The relevance of the research topic is that the international community was still in the process of building its foundations, namely the birth of the principles of separation of powers, a system of checks and balances, protection of natural human rights from the arbitrariness of absolutism towards the creation of a civil society, touched upon issues of universal equal suffrage. The founders of constitutional state, Jean-Jacques Rousseau, Charles-Louis Montesquieu, John Locke, Thomas Hobbes and others, gave the theoretical basis for the formation of legislative organs of power through their general elections. As human society developed, the electoral law was democratized. Of course, this depended on the political situation in a particular state and the alignment of class forces in society.

From the history of the formation of the US state and law, we know that the victory in the war between the South and the North in the 19th century was the last to be due to the fact that the authorities abolished slavery and gave them hope that they would rule the state through participation in general elections.

Every state of Europe, America and the East achieved this as a result of a brutal struggle against the totalitarian regimes of the ruling monarchies. It was a long and difficult path in which the foundation of today's democracy strengthened and developed.

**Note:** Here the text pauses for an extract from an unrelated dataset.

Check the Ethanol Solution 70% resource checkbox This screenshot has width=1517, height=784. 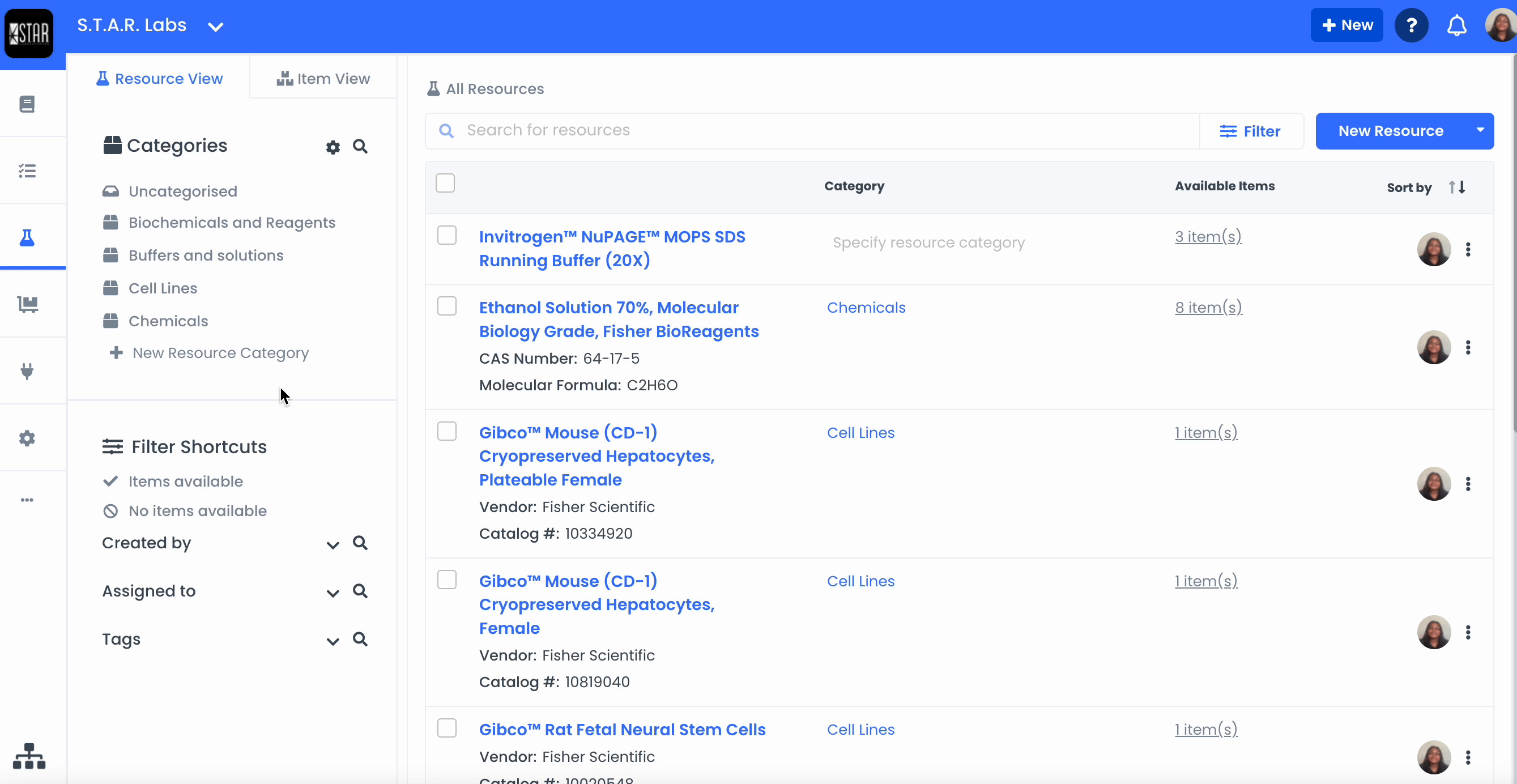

To take, for example, the Russian Empire at the beginning of the twentieth century, this included Kazakhstan, as the Steppe Territory. Officially electoral rights in the first parliament of the country - the State Duma persons younger than 25 years old were deprived, studying in educational institutions, military ranks of the army and navy, wandering aliens (peoples of the North who lived in hunting), foreign citizens [1; 146, 147]. To this official list you need to add more women, as well as those convicted by the court for the crime committed for any period of time.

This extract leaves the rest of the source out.